§ **Aim**
Quote the data word for word from its first line through the line containing "click(x=96, y=981)", including that line.

§ **Supplied data**
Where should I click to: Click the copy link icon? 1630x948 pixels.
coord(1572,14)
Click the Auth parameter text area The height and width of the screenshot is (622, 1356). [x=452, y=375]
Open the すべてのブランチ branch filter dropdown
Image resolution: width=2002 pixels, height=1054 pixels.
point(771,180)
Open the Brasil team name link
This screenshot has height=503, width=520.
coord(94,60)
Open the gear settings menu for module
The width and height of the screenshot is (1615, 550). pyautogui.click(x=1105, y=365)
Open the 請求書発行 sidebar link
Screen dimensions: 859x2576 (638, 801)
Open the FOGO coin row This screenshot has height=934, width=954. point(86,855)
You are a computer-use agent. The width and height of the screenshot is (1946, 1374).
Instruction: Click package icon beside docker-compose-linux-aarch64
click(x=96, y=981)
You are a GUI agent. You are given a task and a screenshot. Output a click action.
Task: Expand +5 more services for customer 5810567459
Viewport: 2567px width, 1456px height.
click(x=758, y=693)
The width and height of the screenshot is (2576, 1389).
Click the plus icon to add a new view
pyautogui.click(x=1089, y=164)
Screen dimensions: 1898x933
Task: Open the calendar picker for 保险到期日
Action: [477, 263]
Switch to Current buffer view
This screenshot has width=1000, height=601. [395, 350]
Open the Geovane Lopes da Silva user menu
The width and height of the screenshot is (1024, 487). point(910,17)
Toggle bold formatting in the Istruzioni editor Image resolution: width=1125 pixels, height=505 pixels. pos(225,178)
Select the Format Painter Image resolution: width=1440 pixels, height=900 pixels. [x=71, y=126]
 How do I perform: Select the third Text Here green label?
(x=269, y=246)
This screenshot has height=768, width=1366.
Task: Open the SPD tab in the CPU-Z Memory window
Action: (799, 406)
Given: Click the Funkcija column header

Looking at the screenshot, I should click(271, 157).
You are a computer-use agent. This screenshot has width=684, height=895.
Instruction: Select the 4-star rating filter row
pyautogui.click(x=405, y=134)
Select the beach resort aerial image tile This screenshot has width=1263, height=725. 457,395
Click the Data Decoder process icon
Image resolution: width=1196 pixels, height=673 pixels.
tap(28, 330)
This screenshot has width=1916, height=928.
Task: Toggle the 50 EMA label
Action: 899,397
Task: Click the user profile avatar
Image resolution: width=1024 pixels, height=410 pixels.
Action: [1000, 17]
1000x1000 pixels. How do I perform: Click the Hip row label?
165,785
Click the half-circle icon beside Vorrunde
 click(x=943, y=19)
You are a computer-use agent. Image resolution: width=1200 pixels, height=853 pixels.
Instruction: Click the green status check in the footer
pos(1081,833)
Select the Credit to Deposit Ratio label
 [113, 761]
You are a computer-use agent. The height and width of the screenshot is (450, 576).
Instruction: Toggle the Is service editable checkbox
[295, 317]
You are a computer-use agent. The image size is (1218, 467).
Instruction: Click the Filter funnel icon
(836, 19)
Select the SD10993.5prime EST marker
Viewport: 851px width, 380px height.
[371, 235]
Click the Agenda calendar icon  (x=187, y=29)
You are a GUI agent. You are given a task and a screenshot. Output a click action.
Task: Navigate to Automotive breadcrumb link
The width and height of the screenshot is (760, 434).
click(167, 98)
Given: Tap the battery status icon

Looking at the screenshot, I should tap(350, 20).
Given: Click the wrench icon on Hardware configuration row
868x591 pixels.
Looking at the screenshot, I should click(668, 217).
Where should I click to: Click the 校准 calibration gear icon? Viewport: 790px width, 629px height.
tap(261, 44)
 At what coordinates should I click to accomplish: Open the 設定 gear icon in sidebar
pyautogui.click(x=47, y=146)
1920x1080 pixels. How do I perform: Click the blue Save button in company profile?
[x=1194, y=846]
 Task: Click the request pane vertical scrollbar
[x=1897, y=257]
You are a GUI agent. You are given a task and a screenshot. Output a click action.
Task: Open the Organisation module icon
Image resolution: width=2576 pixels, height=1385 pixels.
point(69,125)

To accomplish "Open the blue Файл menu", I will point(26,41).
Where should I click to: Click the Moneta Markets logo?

§ **Finished answer**
Where should I click to: Click the copy link icon? 1630x948 pixels.
coord(1572,14)
Click the Auth parameter text area The height and width of the screenshot is (622, 1356). [x=452, y=375]
Open the すべてのブランチ branch filter dropdown
Image resolution: width=2002 pixels, height=1054 pixels.
point(771,180)
Open the Brasil team name link
This screenshot has height=503, width=520.
coord(94,60)
Open the gear settings menu for module
The width and height of the screenshot is (1615, 550). pyautogui.click(x=1105, y=365)
Open the 請求書発行 sidebar link
Screen dimensions: 859x2576 (638, 801)
Open the FOGO coin row This screenshot has height=934, width=954. point(86,855)
You are a computer-use agent. The width and height of the screenshot is (1946, 1374).
Instruction: Click package icon beside docker-compose-linux-aarch64
click(x=96, y=981)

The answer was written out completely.